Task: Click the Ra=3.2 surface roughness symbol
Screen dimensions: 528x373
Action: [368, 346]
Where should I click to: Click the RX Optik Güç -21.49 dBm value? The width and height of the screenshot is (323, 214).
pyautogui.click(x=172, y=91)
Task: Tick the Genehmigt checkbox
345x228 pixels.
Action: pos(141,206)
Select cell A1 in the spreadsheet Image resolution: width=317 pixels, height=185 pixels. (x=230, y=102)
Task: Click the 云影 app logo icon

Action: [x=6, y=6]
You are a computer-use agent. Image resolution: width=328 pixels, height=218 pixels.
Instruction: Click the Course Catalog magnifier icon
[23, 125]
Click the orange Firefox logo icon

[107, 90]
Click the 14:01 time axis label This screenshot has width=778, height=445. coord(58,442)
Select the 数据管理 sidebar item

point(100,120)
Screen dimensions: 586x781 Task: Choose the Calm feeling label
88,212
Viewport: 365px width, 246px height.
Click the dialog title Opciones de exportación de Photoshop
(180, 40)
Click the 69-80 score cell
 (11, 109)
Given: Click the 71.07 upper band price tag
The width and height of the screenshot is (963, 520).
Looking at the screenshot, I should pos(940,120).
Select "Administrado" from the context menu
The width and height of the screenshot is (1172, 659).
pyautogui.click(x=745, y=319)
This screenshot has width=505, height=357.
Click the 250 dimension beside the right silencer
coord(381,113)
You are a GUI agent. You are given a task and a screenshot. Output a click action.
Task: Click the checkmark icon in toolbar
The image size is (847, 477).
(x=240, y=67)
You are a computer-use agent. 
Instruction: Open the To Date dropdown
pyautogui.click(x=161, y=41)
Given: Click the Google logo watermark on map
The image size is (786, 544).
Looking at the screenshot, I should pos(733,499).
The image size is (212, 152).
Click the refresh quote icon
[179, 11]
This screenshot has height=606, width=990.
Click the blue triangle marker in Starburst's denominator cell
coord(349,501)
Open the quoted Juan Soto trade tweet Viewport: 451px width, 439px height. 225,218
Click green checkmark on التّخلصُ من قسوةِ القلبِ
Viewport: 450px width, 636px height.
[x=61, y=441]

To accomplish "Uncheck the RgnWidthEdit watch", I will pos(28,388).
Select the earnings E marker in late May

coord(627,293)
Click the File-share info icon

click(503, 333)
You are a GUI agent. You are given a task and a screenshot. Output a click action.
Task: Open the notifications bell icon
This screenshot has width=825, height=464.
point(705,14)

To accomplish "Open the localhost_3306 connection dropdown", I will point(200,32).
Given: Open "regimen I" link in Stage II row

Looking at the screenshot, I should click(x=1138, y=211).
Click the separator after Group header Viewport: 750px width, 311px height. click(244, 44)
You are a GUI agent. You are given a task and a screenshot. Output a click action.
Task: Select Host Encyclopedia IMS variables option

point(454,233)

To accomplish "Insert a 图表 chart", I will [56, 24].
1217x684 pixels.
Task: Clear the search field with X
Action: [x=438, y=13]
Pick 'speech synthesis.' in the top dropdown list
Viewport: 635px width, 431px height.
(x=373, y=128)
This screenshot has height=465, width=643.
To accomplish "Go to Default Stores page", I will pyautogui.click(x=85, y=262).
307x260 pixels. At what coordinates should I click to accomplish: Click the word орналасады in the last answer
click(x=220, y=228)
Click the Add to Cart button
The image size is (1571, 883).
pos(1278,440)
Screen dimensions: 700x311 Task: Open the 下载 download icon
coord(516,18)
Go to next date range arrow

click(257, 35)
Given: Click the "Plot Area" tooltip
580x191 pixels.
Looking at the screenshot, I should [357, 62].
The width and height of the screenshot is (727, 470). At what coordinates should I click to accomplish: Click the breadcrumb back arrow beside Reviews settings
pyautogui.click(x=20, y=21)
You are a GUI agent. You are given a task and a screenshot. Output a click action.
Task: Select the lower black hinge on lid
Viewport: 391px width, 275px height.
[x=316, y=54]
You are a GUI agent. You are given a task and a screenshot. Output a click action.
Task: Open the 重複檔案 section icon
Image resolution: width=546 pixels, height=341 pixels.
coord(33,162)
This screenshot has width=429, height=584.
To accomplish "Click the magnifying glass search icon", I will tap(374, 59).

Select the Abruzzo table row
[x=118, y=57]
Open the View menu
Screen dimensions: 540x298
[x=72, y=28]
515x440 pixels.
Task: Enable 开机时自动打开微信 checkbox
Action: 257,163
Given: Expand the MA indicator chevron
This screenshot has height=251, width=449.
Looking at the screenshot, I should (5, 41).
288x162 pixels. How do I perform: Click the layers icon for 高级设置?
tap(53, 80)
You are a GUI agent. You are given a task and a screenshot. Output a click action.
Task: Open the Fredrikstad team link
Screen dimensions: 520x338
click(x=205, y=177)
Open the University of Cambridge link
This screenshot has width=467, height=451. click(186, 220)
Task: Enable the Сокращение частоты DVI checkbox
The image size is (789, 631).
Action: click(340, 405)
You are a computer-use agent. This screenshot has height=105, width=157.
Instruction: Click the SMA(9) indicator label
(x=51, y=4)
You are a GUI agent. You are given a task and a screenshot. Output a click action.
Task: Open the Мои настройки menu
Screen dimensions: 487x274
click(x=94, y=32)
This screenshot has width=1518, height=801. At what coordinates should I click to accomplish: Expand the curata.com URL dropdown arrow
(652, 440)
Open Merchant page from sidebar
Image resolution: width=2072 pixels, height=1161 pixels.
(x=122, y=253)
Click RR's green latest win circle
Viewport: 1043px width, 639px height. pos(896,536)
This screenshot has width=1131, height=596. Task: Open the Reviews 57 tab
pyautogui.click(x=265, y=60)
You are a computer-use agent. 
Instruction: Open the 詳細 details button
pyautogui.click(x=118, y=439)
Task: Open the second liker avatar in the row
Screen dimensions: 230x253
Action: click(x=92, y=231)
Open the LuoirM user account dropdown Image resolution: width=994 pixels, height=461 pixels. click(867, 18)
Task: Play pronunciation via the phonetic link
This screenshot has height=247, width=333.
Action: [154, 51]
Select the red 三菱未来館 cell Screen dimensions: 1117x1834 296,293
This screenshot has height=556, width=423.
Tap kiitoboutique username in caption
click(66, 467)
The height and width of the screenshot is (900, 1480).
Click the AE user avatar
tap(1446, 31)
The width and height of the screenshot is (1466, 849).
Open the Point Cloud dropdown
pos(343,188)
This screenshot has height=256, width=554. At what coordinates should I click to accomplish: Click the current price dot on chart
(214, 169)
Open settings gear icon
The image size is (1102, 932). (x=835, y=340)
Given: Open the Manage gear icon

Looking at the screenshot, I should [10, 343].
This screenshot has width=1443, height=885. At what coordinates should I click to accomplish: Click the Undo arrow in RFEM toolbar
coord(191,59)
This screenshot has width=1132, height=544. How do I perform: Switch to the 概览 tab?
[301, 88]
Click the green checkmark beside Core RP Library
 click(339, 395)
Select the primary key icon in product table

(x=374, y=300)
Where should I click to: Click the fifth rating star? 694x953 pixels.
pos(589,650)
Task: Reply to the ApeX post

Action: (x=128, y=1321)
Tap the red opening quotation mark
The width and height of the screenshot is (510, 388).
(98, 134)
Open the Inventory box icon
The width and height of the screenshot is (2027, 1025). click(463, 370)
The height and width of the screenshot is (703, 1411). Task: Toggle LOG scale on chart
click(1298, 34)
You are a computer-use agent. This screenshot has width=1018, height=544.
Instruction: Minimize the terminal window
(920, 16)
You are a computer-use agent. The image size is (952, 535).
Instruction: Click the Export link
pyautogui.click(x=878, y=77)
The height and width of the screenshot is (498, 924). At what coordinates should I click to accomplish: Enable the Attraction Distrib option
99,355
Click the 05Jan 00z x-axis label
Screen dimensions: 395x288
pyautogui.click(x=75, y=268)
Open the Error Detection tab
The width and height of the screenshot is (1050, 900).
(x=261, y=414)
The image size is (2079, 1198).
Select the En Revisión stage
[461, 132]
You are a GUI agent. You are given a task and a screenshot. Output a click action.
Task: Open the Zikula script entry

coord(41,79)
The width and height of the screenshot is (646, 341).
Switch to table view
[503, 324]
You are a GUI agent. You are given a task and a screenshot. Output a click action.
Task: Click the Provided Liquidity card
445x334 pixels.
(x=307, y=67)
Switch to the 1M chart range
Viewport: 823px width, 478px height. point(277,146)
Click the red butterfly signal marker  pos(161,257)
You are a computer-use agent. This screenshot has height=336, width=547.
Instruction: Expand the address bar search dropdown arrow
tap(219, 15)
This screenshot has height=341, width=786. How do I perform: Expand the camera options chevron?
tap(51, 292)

=====

**REQUIREMENT**
Put the entries from the line containing "This screenshot has width=1131, height=596." through the line containing "pyautogui.click(x=118, y=439)" into a Markdown table with the columns Row and Text. Number each line in Row, and leave out any blank lines.

**THE REPLY**
| Row | Text |
|---|---|
| 1 | This screenshot has width=1131, height=596. Task: Open the Reviews 57 tab |
| 2 | pyautogui.click(x=265, y=60) |
| 3 | You are a computer-use agent.  |
| 4 | Instruction: Open the 詳細 details button |
| 5 | pyautogui.click(x=118, y=439) |